**The request**
Copy word for word everything in the items below, from the line containing "Click the main" down to the line containing "This screenshot has height=1010, width=1698.", including both of those lines.

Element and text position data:
******************************
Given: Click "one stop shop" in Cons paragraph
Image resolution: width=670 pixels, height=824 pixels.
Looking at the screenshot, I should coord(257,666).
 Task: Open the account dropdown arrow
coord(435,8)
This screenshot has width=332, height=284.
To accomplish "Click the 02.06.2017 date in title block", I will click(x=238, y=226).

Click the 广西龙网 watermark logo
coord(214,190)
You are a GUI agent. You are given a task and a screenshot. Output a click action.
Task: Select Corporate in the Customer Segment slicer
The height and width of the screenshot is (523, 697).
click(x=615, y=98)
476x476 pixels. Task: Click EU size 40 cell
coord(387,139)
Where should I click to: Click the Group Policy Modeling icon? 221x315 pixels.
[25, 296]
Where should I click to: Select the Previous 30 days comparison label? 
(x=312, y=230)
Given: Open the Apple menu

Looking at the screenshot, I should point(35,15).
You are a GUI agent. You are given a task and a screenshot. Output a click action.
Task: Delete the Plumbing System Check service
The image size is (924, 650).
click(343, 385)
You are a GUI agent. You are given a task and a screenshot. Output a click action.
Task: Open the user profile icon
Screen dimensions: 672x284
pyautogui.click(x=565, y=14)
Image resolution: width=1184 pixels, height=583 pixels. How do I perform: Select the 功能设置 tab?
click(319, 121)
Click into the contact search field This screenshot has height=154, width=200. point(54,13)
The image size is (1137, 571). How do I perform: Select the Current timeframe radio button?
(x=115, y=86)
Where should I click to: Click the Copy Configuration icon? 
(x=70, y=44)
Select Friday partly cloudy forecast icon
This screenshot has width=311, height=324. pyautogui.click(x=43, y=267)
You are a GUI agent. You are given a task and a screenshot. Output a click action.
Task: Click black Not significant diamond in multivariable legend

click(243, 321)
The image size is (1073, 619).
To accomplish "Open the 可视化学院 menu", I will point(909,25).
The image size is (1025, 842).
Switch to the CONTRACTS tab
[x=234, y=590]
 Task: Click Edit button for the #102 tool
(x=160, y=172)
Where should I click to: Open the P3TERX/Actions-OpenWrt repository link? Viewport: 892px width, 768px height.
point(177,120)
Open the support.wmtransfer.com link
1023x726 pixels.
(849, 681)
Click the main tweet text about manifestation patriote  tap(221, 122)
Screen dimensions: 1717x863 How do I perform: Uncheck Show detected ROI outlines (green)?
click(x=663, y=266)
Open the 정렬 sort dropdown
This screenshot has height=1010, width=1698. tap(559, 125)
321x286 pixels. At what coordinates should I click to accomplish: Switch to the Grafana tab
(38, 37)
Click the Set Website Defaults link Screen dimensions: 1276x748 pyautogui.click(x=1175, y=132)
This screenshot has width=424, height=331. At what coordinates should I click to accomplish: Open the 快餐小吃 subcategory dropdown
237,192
******************************
**Complete response**
Click the main tweet text about manifestation patriote  tap(221, 122)
Screen dimensions: 1717x863 How do I perform: Uncheck Show detected ROI outlines (green)?
click(x=663, y=266)
Open the 정렬 sort dropdown
This screenshot has height=1010, width=1698. tap(559, 125)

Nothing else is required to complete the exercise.